The modern view of treatment of allergic rhinitis and it’s combination with bronchial asthma
2021
In recent years, there has been a significant increase in the prevalence of diseases of the nose and paranasal sinuses. Inflammatory diseases of the mucous membrane nasal cavities (rhinitis) are most commonly characterized as a syndrome in which the patient experiences some combination of persistent nasal symptoms, including rhinorrhea, sneezing, nasal congestion, itching and burning in the nasal cavity. Among the chronic forms of rhinitis, allergic rhinitis occupies a large place along with vasomotor, infectious, hypertrophic, catarrhal and atrophic rhinitis. Allergic rhinitis is a significant social and medico-economic problem, since it significantly reduces the quality of life of patients and requires significant treatment costs. This nosology is found in the practice of doctors of all specialties, however, the correct diagnosis and the appointment of adequate therapy can take many months and years.

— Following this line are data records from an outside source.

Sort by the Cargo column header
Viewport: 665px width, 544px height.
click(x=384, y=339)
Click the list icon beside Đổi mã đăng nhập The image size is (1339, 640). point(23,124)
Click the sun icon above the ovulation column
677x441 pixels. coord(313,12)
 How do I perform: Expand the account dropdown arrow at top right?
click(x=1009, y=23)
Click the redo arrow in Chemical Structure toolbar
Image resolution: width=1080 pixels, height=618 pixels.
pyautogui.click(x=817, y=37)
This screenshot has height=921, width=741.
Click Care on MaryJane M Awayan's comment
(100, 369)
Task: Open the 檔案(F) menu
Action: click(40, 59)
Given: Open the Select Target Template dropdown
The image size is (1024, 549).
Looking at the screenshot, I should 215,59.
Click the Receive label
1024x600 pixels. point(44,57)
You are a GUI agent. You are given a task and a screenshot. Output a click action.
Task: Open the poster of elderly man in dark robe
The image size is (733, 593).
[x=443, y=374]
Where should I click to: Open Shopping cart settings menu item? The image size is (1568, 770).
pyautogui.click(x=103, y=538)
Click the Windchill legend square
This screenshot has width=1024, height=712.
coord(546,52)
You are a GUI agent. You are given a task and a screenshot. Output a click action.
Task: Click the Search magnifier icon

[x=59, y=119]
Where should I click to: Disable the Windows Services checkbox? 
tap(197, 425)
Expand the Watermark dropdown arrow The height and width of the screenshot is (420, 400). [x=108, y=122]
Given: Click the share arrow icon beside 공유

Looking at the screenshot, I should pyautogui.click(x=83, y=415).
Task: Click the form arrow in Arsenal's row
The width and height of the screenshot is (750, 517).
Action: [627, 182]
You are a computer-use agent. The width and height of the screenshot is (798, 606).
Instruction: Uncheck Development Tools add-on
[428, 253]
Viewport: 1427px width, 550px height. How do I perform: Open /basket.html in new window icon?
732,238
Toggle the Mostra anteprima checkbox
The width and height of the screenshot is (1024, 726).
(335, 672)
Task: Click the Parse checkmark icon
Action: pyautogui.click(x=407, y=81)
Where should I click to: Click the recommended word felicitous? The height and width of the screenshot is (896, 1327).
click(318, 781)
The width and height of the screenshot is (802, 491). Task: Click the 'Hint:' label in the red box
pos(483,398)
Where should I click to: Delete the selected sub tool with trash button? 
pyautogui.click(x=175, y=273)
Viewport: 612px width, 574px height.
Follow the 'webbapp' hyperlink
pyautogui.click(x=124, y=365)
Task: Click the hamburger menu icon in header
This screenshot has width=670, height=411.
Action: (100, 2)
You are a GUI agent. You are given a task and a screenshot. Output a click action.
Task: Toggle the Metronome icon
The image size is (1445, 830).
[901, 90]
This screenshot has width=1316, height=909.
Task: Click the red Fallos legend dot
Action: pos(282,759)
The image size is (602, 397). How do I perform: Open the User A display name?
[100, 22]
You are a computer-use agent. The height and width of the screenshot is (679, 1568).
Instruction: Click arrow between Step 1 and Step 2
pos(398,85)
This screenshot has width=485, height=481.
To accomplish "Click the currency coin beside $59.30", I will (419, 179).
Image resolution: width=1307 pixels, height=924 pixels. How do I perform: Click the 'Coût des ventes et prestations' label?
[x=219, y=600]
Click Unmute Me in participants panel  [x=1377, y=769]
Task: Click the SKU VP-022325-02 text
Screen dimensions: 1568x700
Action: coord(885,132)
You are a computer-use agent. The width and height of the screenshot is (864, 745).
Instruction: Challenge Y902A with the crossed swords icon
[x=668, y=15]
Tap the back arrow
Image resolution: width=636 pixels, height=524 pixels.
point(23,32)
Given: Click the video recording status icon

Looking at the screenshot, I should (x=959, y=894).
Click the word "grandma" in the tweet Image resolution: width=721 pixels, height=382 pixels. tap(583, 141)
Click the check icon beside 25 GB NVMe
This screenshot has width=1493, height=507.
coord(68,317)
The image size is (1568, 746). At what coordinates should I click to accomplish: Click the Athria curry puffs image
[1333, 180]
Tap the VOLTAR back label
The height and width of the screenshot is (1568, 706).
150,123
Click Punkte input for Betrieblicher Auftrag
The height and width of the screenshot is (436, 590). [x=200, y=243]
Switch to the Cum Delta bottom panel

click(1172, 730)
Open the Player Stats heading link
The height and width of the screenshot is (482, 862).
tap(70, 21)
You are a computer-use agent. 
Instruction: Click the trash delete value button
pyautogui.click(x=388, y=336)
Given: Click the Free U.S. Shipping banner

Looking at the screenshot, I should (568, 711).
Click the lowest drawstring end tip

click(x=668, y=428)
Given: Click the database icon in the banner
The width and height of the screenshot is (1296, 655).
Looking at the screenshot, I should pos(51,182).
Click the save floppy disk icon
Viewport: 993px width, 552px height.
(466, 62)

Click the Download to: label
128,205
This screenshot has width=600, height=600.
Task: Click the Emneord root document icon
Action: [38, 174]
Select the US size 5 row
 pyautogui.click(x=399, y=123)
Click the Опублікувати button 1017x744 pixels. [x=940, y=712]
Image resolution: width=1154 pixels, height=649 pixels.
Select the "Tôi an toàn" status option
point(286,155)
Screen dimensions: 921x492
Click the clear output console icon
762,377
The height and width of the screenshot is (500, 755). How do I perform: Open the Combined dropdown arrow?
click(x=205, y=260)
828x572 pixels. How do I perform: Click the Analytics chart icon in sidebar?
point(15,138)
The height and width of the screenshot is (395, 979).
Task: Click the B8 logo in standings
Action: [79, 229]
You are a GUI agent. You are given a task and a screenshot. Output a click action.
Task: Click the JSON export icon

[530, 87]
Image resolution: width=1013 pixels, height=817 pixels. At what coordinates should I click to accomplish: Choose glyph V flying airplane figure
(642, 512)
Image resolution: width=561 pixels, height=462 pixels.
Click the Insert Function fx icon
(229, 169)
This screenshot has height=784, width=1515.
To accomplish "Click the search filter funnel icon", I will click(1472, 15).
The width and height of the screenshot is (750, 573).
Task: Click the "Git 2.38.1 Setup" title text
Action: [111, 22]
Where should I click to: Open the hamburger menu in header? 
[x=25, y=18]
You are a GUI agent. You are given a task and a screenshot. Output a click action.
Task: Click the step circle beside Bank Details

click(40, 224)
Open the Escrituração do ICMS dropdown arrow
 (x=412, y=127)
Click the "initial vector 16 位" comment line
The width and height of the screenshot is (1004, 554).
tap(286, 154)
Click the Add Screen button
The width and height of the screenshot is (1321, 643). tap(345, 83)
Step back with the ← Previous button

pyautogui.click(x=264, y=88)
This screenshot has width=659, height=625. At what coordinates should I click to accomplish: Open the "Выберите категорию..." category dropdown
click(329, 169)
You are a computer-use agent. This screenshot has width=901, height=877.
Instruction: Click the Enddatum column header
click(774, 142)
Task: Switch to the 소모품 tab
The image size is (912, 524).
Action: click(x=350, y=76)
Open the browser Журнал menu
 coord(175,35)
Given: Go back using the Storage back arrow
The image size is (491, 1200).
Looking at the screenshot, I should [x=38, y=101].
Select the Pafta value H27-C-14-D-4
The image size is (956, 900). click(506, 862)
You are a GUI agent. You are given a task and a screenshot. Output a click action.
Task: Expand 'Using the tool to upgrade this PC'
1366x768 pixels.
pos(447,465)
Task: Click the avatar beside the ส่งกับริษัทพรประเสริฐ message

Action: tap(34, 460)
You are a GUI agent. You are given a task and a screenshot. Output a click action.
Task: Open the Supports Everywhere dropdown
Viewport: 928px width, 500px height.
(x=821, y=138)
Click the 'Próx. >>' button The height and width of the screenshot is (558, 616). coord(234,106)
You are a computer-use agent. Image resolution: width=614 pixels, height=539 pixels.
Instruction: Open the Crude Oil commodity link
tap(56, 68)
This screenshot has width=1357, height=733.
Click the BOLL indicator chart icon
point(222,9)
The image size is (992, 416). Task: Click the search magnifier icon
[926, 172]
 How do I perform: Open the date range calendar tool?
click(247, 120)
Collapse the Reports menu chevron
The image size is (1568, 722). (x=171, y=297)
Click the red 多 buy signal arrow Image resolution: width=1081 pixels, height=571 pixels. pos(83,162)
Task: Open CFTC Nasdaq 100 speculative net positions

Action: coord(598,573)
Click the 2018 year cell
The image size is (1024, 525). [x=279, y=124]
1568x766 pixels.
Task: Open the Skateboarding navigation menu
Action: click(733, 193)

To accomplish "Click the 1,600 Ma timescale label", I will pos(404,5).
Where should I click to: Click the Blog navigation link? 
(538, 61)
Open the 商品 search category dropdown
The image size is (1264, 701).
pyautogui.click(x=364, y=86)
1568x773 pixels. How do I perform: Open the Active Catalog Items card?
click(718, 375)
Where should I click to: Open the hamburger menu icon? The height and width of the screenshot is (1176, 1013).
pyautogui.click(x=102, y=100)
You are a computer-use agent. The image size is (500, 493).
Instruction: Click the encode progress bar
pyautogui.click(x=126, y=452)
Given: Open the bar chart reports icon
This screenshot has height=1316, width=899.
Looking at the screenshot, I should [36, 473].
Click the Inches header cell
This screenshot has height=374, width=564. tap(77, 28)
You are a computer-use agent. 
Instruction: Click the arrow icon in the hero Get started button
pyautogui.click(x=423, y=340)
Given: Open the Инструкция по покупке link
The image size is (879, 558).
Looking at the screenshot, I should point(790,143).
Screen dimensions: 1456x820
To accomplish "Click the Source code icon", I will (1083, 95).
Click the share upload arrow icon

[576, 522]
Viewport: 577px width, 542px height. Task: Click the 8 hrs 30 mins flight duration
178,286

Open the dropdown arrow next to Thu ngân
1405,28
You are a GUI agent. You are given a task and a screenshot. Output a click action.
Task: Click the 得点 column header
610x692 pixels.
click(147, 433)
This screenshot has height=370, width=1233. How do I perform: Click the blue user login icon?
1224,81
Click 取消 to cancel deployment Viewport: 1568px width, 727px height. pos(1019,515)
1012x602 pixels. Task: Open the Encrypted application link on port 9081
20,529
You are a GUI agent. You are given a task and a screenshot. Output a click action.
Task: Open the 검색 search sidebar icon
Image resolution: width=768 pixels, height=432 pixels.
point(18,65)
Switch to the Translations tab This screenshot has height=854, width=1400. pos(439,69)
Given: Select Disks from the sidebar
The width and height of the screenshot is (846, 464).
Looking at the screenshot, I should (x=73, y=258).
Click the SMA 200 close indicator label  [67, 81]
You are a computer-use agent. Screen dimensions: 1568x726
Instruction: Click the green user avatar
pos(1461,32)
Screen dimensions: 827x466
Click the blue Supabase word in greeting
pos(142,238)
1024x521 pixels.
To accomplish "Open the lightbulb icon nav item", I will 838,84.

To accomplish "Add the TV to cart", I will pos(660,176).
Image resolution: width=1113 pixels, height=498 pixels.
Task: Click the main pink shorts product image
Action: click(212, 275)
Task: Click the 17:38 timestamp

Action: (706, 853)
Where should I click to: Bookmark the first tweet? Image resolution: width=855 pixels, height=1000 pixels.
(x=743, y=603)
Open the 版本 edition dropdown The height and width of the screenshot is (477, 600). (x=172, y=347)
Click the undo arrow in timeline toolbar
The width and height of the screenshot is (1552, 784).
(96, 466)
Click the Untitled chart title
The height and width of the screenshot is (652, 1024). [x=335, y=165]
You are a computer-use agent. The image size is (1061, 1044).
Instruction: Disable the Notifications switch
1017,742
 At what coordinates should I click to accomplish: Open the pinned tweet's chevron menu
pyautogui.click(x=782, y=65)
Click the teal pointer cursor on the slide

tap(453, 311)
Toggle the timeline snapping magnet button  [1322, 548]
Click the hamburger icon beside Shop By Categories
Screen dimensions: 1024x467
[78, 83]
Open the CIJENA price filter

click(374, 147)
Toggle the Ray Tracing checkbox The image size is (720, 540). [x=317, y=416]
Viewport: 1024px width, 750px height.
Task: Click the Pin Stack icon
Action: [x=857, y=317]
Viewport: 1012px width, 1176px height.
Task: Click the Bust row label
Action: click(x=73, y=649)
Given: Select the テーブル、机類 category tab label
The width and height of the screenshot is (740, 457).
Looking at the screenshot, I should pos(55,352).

Currently, the concept of “common airways” is widely discussed, which demonstrates the close relationship between allergic rhinitis and bronchial asthma and proves that the inflammatory response can be supported and enhanced by interrelated mechanisms. Therefore, patients with allergic rhinitis should be examined for the presence of bronchial asthma. In turn, patients with bronchial asthma need to diagnose allergic rhinitis, and treatment should be aimed at suppressing allergic inflammation in both the upper and lower respiratory tract. This article discusses modern diagnostic and therapeutic approaches to patients with these diseases, which make it possible to efficiently and timely identify allergic rhinitis and initiate appropriate adequate treatment. The article also discusses the feasibility of using combined therapy with levocetirizine and montelukast in the above nosologies.